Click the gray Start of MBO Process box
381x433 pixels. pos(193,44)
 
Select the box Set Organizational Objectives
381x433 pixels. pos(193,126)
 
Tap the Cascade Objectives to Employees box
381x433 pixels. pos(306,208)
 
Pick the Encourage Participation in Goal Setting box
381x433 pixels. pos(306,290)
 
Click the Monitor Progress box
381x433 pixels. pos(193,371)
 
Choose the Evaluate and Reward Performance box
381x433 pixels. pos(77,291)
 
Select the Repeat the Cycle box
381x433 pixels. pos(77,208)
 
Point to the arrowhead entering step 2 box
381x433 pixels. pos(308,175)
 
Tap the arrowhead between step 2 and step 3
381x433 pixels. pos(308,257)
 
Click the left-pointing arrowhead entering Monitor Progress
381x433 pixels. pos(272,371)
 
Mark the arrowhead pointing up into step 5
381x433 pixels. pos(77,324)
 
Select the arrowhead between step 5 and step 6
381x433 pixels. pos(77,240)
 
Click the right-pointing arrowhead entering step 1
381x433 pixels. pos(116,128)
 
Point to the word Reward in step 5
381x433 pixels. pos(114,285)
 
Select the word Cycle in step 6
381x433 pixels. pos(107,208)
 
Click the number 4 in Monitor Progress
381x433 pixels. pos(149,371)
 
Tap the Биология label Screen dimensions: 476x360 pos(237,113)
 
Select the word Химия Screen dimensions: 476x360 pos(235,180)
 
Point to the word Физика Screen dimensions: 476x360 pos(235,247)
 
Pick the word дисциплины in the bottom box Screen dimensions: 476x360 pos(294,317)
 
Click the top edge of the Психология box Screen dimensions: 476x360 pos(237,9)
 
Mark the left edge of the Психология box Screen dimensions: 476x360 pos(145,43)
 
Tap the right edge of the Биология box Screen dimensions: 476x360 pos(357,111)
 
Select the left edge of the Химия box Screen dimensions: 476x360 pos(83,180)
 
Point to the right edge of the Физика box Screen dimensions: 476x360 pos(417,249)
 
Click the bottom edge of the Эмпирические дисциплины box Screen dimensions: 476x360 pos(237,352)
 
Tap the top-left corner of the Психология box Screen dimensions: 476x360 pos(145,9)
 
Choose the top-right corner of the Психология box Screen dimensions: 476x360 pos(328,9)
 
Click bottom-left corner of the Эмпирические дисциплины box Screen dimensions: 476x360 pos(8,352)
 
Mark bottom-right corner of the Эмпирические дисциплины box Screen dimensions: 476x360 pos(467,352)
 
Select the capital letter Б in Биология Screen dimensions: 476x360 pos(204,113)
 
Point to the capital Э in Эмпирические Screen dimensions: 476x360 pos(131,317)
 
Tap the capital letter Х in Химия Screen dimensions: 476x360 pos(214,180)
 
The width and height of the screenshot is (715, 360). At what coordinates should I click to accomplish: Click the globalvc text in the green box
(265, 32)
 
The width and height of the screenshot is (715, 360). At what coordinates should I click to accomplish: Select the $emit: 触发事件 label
- - - - -
- **WRITTEN REQUEST**
Rewrite the entries between the lines holding "Tap the Cascade Objectives to Employees box" and "Select the word Химия", inclusive, with every "arrowhead" changed to "arrow tip" and nothing else altered. Return only those lines.

- **SOLVED PROBLEM**
Tap the Cascade Objectives to Employees box
381x433 pixels. pos(306,208)
 
Pick the Encourage Participation in Goal Setting box
381x433 pixels. pos(306,290)
 
Click the Monitor Progress box
381x433 pixels. pos(193,371)
 
Choose the Evaluate and Reward Performance box
381x433 pixels. pos(77,291)
 
Select the Repeat the Cycle box
381x433 pixels. pos(77,208)
 
Point to the arrow tip entering step 2 box
381x433 pixels. pos(308,175)
 
Tap the arrow tip between step 2 and step 3
381x433 pixels. pos(308,257)
 
Click the left-pointing arrow tip entering Monitor Progress
381x433 pixels. pos(272,371)
 
Mark the arrow tip pointing up into step 5
381x433 pixels. pos(77,324)
 
Select the arrow tip between step 5 and step 6
381x433 pixels. pos(77,240)
 
Click the right-pointing arrow tip entering step 1
381x433 pixels. pos(116,128)
 
Point to the word Reward in step 5
381x433 pixels. pos(114,285)
 
Select the word Cycle in step 6
381x433 pixels. pos(107,208)
 
Click the number 4 in Monitor Progress
381x433 pixels. pos(149,371)
 
Tap the Биология label Screen dimensions: 476x360 pos(237,113)
 
Select the word Химия Screen dimensions: 476x360 pos(235,180)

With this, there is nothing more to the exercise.